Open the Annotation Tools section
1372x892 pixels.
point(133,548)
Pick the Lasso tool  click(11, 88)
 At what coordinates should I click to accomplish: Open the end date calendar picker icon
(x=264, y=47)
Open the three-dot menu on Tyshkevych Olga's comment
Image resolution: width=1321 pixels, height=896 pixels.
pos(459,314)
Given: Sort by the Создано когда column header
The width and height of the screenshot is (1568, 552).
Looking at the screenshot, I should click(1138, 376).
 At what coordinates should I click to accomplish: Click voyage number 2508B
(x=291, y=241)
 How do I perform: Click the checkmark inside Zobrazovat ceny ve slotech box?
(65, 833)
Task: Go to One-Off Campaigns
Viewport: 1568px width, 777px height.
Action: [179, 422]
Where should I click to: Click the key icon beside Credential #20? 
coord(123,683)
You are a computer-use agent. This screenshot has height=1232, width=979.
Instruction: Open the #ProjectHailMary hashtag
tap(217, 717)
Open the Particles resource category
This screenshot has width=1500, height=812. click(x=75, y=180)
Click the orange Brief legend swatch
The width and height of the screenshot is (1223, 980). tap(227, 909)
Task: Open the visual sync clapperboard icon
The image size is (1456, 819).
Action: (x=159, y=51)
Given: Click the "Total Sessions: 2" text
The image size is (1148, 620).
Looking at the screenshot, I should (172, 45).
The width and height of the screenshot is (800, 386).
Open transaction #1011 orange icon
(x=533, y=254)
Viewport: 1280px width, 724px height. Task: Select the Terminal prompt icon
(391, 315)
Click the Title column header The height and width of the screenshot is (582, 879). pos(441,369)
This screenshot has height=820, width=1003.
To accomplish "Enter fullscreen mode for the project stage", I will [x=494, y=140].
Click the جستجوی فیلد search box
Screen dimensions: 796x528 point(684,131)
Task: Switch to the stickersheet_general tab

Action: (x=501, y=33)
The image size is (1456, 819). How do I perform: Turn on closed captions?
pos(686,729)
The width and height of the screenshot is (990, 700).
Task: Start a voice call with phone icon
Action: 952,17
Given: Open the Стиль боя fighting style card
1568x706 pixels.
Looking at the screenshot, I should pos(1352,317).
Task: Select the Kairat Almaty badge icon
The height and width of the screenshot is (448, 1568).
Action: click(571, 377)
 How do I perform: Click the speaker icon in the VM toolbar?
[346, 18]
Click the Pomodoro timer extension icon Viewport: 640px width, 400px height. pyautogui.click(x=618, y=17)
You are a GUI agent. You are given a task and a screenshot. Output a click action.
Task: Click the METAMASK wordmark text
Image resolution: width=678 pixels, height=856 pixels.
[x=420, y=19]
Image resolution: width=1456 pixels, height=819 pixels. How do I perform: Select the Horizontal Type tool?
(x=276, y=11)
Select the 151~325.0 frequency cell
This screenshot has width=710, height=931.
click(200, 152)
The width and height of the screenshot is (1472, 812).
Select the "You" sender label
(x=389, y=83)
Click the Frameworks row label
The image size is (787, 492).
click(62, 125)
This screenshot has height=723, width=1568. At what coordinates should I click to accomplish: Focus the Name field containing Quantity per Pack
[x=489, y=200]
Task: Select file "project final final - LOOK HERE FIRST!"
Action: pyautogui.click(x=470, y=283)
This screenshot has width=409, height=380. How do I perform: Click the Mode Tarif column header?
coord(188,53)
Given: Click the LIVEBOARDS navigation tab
= = =
Put the lines starting at the one containing "At what coordinates should I click to accomplish: Open" and ending at the one containing "This screenshot has width=1500, height=812." into a JSON list of strings, one string per line, with blank lines left out.

* _Output for this task_:
[
  " At what coordinates should I click to accomplish: Open the end date calendar picker icon",
  "(x=264, y=47)",
  "Open the three-dot menu on Tyshkevych Olga's comment",
  "Image resolution: width=1321 pixels, height=896 pixels.",
  "pos(459,314)",
  "Given: Sort by the Создано когда column header",
  "The width and height of the screenshot is (1568, 552).",
  "Looking at the screenshot, I should click(1138, 376).",
  " At what coordinates should I click to accomplish: Click voyage number 2508B",
  "(x=291, y=241)",
  " How do I perform: Click the checkmark inside Zobrazovat ceny ve slotech box?",
  "(65, 833)",
  "Task: Go to One-Off Campaigns",
  "Viewport: 1568px width, 777px height.",
  "Action: [179, 422]",
  "Where should I click to: Click the key icon beside Credential #20? ",
  "coord(123,683)",
  "You are a computer-use agent. This screenshot has height=1232, width=979.",
  "Instruction: Open the #ProjectHailMary hashtag",
  "tap(217, 717)",
  "Open the Particles resource category",
  "This screenshot has width=1500, height=812. click(x=75, y=180)"
]